School districts brace to shore up fund

A possible fix for North Dakota’s depleted Teachers’ Fund for Retirement calls for employer and employee contributions to rise 4 percent annually over the next two bienniums.

The cash-infusion plan is a leading contender to stabilize the fund going into the legislative session.

But local school administrators say it could also make teacher contract talks tougher.

The fund was badly eroded by the 2008 and 2009 market meltdown.

Other potential fixes for the fund include changing retirement eligibility rules, though adding state money to the pot didn’t get a favorable review from a legislative interim committee, says Fay Kopp, deputy director and retirement officer for the state Retirement and Investment Office.

“It’s going to be a difficult pill for everyone to swallow,” Kopp said of the costs.
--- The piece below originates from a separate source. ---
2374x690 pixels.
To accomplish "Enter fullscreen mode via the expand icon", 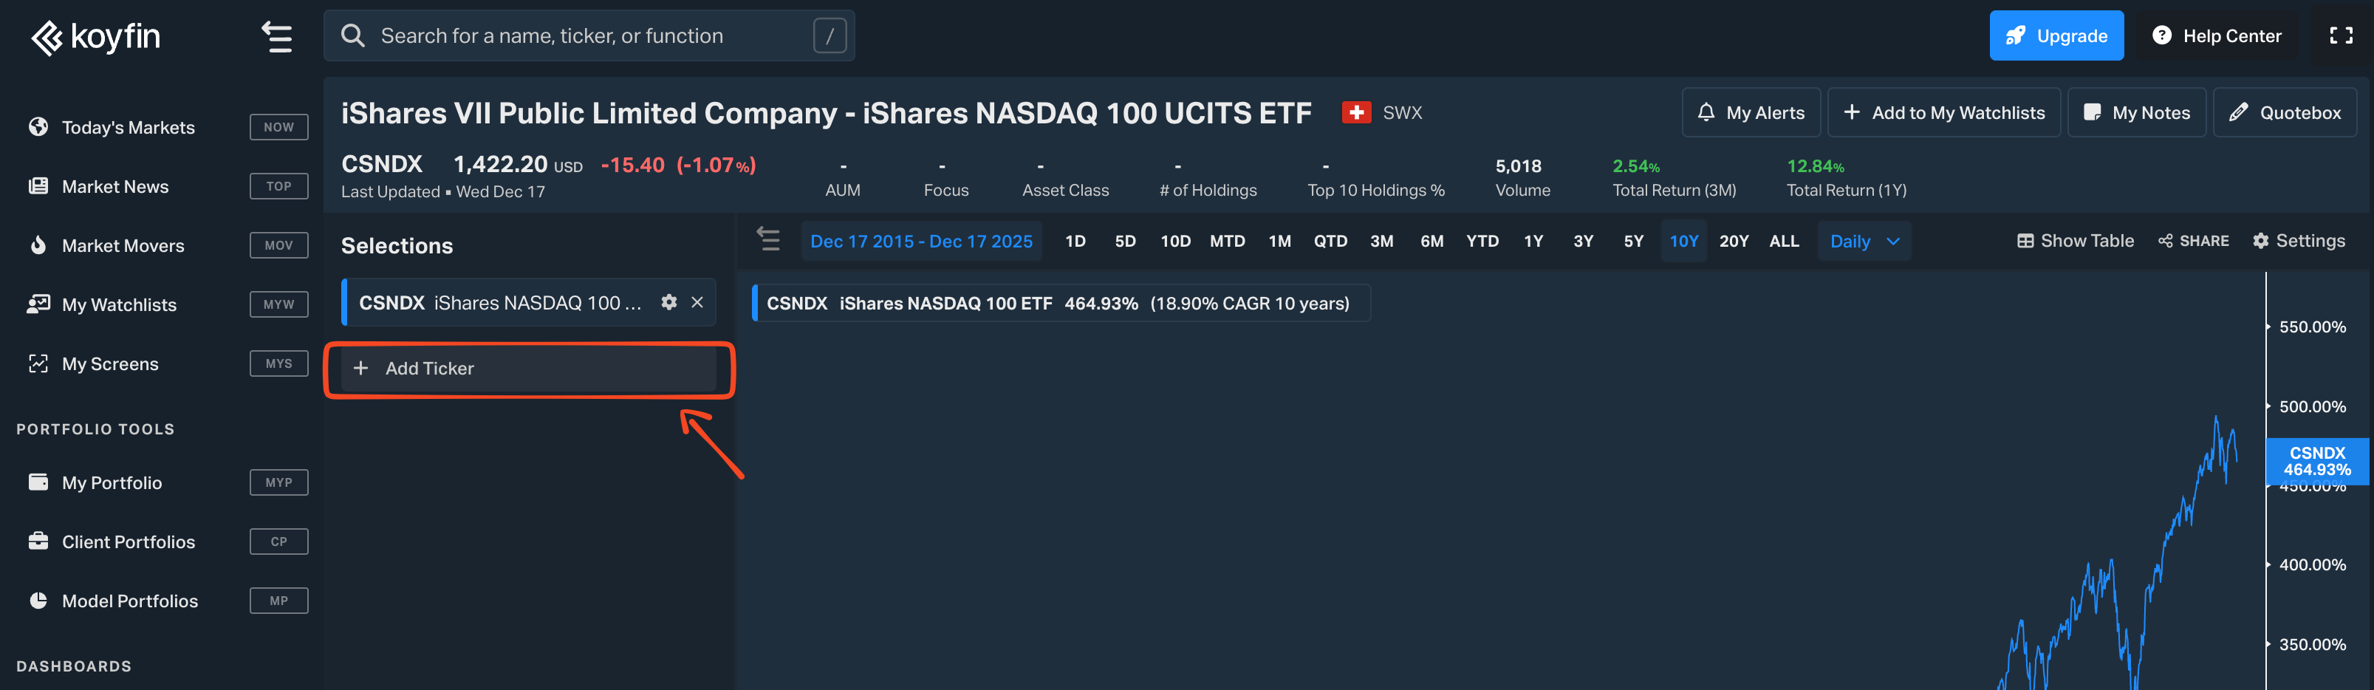I will click(x=2341, y=36).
In 2007, TFFR had a market value of more than $2 billion and could pay 80 percent of its obligations, Kopp said. It was healthy.

But when the markets slid in 2008 and 2009, so did the fund, its worth sagging to $1.3 billion before clawing back to $1.4 billion this summer, Kopp said.

TFFR now has less than 70 cents on the dollar to pay debts. That drops to 50 cents in four years without changes, Kopp said.

If nothing is done, the fund will go belly up in less than 30 years, she said.

“We have to bend that curve back” to get back to adequate funding levels, Kopp said. “It certainly is a challenge, but it is not insurmountable.”

Several plans studied

The interim Legislative Employee Benefits Programs Committee reviewed several plans this year.

The leading fix is Interim Study Bill 54, Kopp said.

Its components include:

It would bring the TFFR funded level back to 80 percent over 30 years, Kopp said.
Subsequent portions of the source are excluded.